Die Kleine brauchte nicht lange, um sich bei uns heimisch zu fühlen, genauso wie ich es mit Berta erlebt hatte. Ich nannte sie Anne, nach einem Lied von Hermann van Veen, den ich so gerne hörte. Da hieß es: »Anne, die Welt ist nicht so schön. Doch du kannst sie ein bisschen schöner färben …« Und das hat sie dann auch gemacht.

Ihre Ängstlichkeit entsprach der zarten Statur. Aber sie ging weder Auseinandersetzungen mit Hühnern, Küken noch mit Wachteln aus dem Weg und konnte recht bedrohlich bellen, wenn sie hinter Berta stand.

Wovon sie sich einmal ernährt haben musste, war tief in ihrer Erinnerung verwurzelt, allerdings nicht negativ. Ihr ganz besonderer Leckerbissen wurden die Hinterlassenschaften der Ziegen.

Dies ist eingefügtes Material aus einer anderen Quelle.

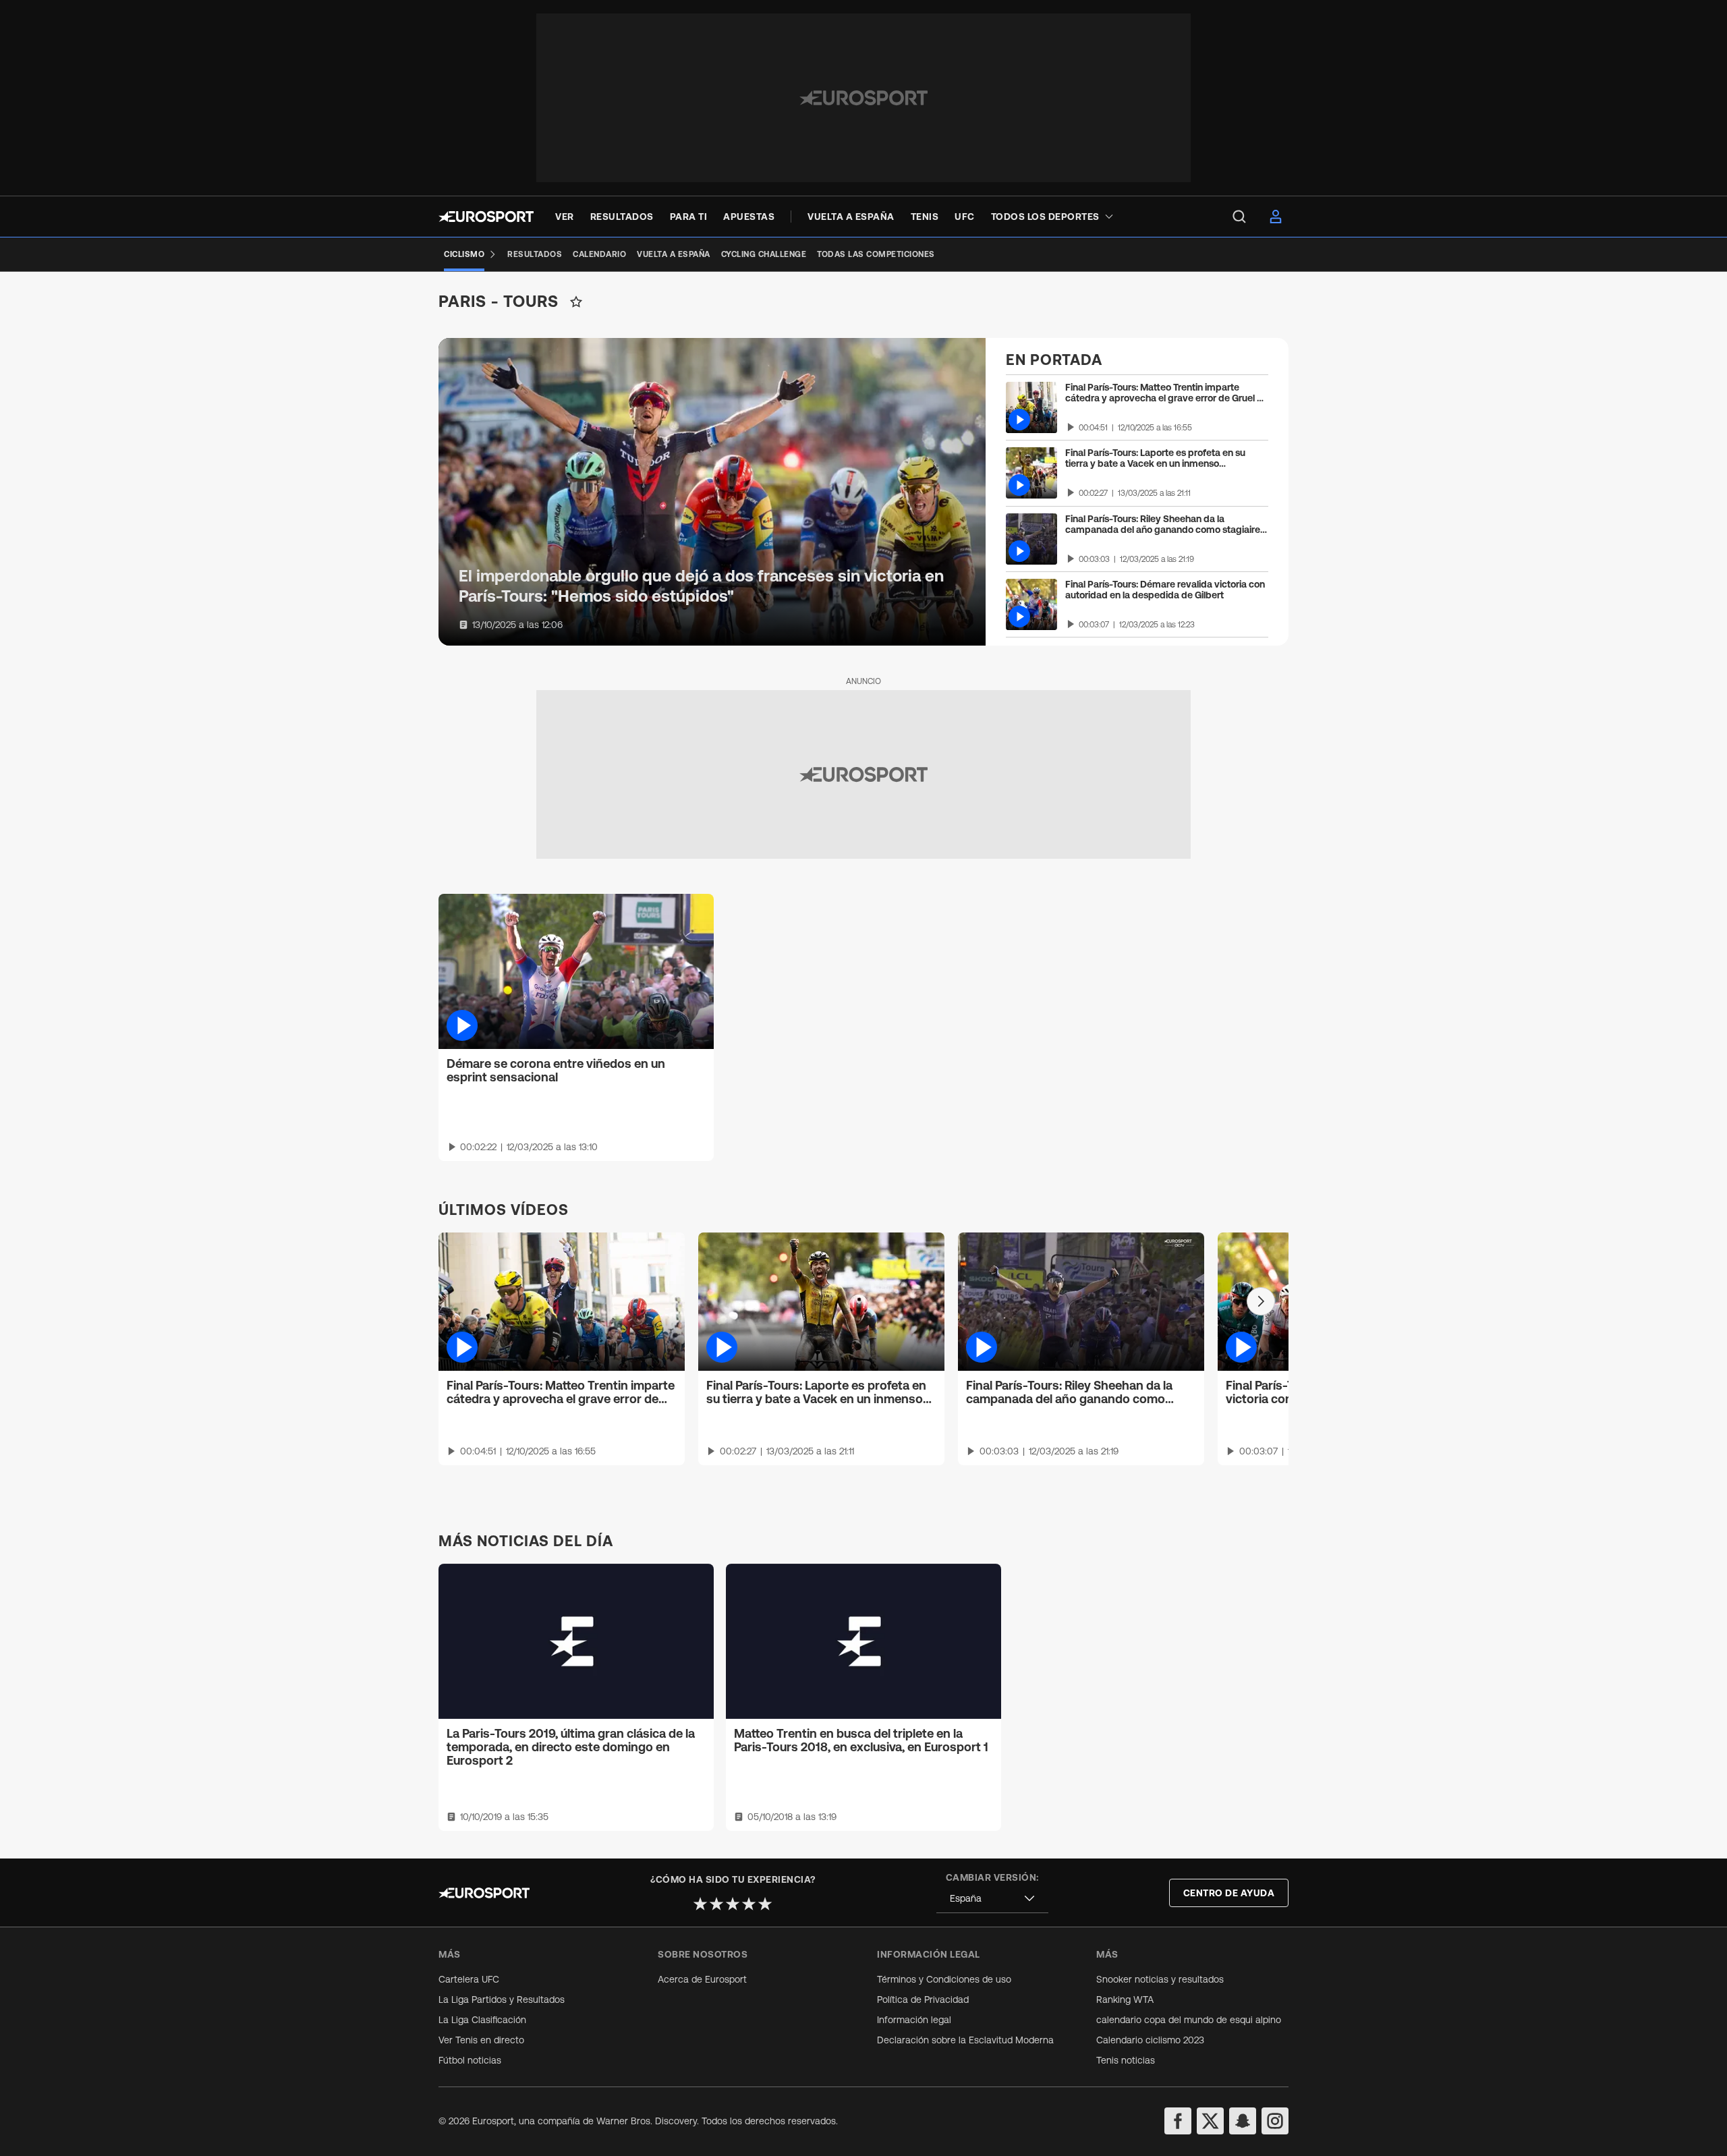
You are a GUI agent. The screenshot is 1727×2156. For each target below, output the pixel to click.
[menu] (1239, 216)
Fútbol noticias (469, 2060)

Ganz besonders klar erinnern wir uns an Ereignisse, die Gefühlsspurenhinterlassen haben.

Hundeerfahrung bedeutet,

dass Hunde aus Erfahrung wissen,

wie sie mit uns

umzugehen haben.

Bergsteiger

Ich habe eine zehnstufige Steintreppe zur Veranda. Die erklimmt Grassy in der unnachahmlich, graziös-souveränen Fortbewegungsart einer dicken Raupe. Oben angekommen, ist er von sich so begeistert, dass er mit dem ganzen Körper wedelt. Der Schwanz reicht ihm nicht zum Freuen.

Sein Ja zum Leben und diese Fröhlichkeit sind einfach beispielhaft. Je näher du dem Ende kommst, sagt mir der kleine Hund, um so ausgiebiger solltest du dich freuen, wenn es dein Inneres anbietet.

Dabei kann einem sogar das Klagen vergehen.

Tiere kennen keine bösen und keine hinterhältigen Taten, nur notwendige.